[The data]:
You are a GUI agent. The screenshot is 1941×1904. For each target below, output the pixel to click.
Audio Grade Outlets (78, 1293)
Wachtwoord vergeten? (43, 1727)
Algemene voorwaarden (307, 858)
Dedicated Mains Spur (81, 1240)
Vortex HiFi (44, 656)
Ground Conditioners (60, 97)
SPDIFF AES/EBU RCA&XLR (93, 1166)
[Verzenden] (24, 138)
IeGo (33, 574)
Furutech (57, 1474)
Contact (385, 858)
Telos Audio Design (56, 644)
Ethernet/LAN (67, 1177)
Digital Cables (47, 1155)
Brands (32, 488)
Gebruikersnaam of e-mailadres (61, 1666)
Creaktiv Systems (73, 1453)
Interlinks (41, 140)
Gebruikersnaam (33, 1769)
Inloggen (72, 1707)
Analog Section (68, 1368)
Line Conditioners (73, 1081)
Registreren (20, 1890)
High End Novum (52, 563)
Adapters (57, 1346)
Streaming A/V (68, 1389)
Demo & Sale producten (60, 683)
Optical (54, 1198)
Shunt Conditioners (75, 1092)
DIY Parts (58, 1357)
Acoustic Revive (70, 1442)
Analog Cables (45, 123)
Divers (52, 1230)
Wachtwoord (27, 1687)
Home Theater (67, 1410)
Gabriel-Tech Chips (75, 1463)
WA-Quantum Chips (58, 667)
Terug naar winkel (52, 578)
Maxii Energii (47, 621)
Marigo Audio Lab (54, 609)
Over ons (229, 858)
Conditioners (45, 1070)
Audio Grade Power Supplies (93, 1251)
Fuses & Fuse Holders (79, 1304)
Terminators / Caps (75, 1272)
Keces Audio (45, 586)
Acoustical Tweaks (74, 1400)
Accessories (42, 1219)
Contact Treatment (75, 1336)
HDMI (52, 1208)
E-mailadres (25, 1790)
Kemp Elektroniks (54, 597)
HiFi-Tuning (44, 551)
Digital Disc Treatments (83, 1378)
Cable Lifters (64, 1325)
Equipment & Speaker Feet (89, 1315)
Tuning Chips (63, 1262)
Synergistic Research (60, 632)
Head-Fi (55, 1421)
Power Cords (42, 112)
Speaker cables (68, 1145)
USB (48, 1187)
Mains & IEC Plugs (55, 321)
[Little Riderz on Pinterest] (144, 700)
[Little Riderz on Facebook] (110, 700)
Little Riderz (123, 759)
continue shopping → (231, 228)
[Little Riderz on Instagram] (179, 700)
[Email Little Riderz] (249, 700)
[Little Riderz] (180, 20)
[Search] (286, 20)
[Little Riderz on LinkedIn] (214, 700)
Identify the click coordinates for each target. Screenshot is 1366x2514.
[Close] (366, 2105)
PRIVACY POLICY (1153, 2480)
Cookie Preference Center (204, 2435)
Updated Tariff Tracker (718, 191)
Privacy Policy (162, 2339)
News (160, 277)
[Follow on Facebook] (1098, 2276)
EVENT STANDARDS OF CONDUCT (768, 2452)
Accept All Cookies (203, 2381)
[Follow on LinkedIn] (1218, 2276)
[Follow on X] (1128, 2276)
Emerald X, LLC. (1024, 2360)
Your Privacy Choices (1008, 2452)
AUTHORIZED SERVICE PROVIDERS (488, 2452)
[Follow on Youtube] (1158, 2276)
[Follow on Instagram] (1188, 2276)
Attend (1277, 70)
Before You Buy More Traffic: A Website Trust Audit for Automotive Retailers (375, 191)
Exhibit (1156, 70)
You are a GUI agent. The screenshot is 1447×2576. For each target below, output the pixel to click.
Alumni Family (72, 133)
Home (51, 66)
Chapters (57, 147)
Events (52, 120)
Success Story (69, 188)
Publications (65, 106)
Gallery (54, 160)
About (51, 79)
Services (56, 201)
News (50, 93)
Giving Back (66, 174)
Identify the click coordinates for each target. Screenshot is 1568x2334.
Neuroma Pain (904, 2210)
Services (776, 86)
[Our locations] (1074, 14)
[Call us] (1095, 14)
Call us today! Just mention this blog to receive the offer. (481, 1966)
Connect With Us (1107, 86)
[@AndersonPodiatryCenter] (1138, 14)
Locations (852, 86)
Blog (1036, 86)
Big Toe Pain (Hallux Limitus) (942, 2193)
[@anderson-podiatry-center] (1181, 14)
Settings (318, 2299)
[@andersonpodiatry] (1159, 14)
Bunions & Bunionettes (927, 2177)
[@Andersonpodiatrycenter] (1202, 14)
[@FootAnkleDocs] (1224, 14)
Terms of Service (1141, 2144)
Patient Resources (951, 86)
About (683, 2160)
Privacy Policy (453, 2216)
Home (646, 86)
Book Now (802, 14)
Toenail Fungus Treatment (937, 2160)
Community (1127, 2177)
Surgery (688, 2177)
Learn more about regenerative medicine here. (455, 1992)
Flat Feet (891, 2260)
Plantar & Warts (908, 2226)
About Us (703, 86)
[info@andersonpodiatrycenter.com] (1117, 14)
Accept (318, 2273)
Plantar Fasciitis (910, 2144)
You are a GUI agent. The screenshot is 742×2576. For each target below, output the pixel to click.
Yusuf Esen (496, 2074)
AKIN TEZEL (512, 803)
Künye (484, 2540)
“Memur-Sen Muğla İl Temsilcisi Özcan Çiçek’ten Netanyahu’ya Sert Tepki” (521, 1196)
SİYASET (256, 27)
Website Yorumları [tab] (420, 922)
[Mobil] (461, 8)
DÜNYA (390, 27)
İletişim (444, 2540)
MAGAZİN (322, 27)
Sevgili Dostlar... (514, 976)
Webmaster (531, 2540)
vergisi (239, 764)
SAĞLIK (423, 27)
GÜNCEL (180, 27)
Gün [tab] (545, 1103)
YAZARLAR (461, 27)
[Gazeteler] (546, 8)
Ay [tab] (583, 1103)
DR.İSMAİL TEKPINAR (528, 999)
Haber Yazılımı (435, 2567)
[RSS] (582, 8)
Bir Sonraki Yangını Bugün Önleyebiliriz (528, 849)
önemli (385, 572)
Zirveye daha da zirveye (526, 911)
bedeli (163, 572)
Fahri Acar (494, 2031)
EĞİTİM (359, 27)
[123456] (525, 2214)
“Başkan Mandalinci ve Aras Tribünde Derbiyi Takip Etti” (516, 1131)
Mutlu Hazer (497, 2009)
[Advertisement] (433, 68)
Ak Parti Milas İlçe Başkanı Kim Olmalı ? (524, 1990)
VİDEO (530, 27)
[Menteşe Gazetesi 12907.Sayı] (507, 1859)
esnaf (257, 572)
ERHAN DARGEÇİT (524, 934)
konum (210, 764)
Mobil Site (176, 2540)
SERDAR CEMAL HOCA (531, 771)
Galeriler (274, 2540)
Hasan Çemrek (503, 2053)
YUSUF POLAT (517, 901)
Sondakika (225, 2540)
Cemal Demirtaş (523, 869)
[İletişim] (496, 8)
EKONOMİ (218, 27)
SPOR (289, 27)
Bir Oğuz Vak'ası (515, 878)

[Assigned task]:
The first line of the records and every line down to the line with "Brands (32, 488)" must be quoted exactly; leave out all else.

[Solution for this problem]:
You are a GUI agent. The screenshot is 1941×1904. For each target below, output the pixel to click.
Audio Grade Outlets (78, 1293)
Wachtwoord vergeten? (43, 1727)
Algemene voorwaarden (307, 858)
Dedicated Mains Spur (81, 1240)
Vortex HiFi (44, 656)
Ground Conditioners (60, 97)
SPDIFF AES/EBU RCA&XLR (93, 1166)
[Verzenden] (24, 138)
IeGo (33, 574)
Furutech (57, 1474)
Contact (385, 858)
Telos Audio Design (56, 644)
Ethernet/LAN (67, 1177)
Digital Cables (47, 1155)
Brands (32, 488)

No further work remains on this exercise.